31 Aralık 2018 Pazartesi

İnsana verilen ilk ceza…

Ki, o ceza dünyada değil cennet sathında verilmiş ve insanoğlunun akıbeti için öyle bir uyarı olmuştur ki, asiliğin müeyyidesel bir belası kılınmıştır.  

İlk insanlar Âdem ve Havva’nın cennetten kovulmalarına neden olan yasak ağacın meyvesini yediklerinden olmuş; dünyaya indirilmelerinden önce çıplak bırakılmalarıyla ilk ceza kesilmiş oldu.

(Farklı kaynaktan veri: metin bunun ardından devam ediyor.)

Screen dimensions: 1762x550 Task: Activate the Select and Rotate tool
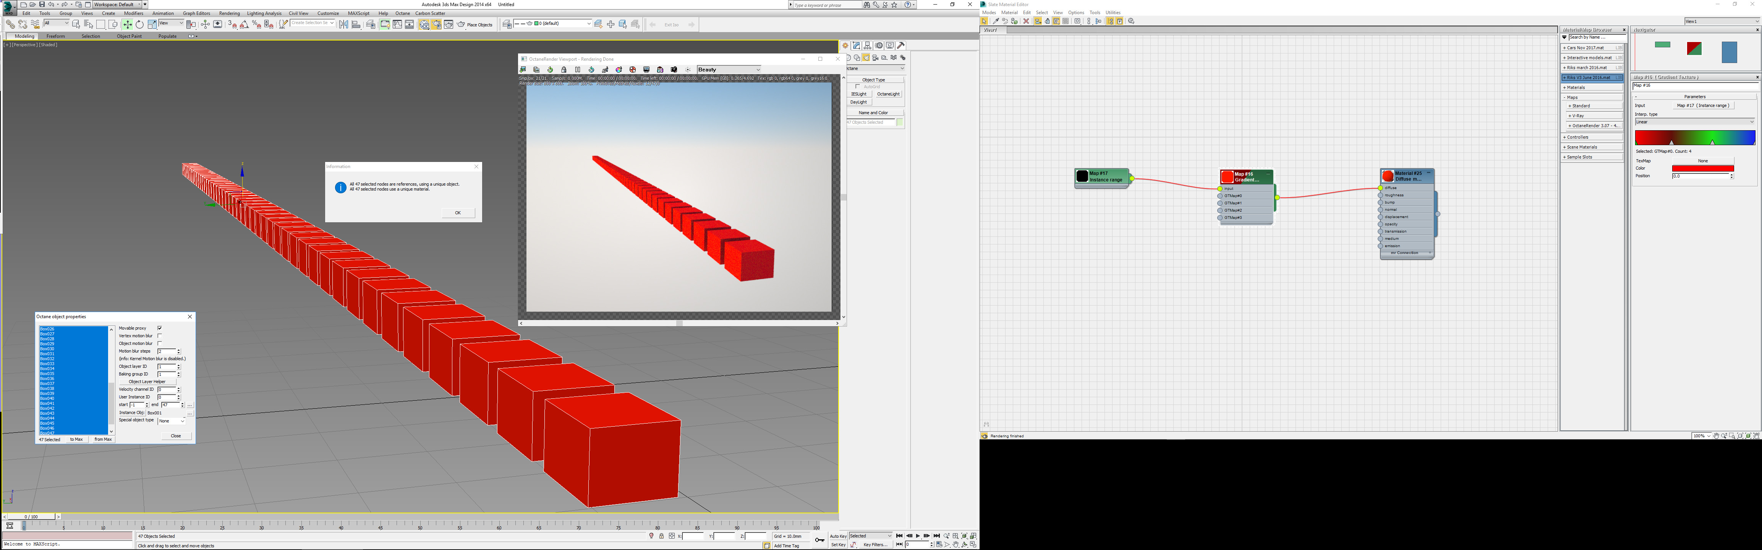[x=140, y=25]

Günümüz düşünce düzeyinde modernlik ve özgürlük ölçüsü olan çıplaklığın nasıl bedbaht bir suç olduğu dünyaya bırakılmayıp cennette verilen cezayla kanıtlıdır. Şeytanın Hz. Âdem ve Havva’nın akıllarını karıştırmış olmasının aynısı bugünde sürmekte; şeytanın vaat ettiği “ebedilik ağacını ve sonu gelmez bir saltanatını gösteriyim mi” yalanı misali çağdaşlıkla insanlar çıplaklaştırılmaktadırlar.

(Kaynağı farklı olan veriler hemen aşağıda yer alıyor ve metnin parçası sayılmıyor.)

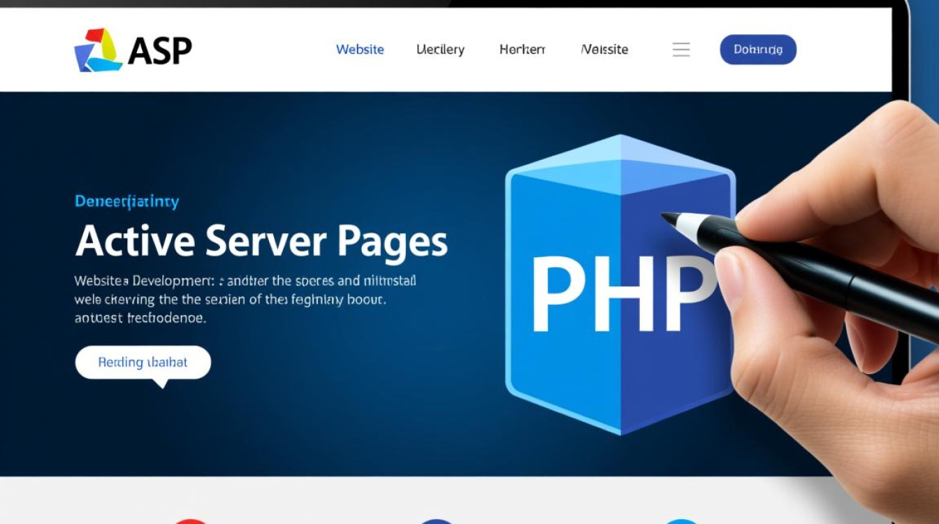This screenshot has width=939, height=524.
Task: Go to the Herkerr navigation item
Action: click(522, 50)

O yasak ağacın meyvesini yemeleri akabinde dünyaya kovulmadan önce Âdem ve Havva’nın üstündeki örtülerinin çıkarılarak mahrem yerlerinin ortaya çıkması ve üstlerini örtebilmek için cennet yapraklarıyla kapatmaya çalışmaları çıplaklığın fevkalade harami önemine bir vurgudur.  

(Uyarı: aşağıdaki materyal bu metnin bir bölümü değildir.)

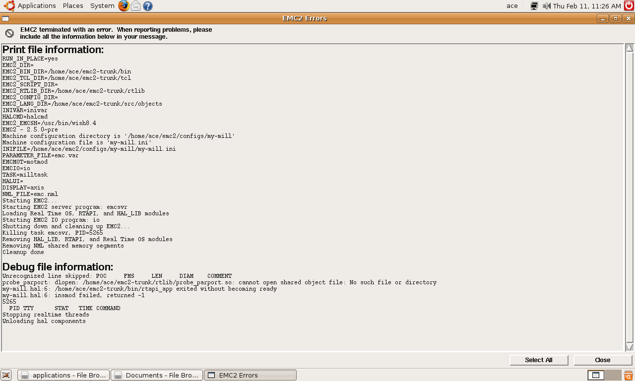Open the System menu
Viewport: 635px width, 381px height.
(x=102, y=6)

Yaratıcı Allah’a isyan esası olan çıplaklılığı çağdaşlıkla manipüle ederek ilericilik olarak dayatan insan maskeli şeytanlar, ancak insana mahsus örtüyü gericilik ve çağdışılık olarak sunmuşlardır.

Her ne kadar insanın doğuştan gelen fıtri arzularının hiç birisi inkâr edilemez ise de, yaratıcının koyduğu kurallar doğrultusunda meşru yoldan gözetilmesi ve tatbiki kayıtsız-şartsız bir yükümlülüktür. Bu sebeple İslam’ın insanlar adına yaptığı ilk değişiklik, medeniyetin ifadesi olarak çıplakları örtmektir. Zaten insanoğluna verilmiş cennetteki ilk cezada çıplaklık üzerine değil mi?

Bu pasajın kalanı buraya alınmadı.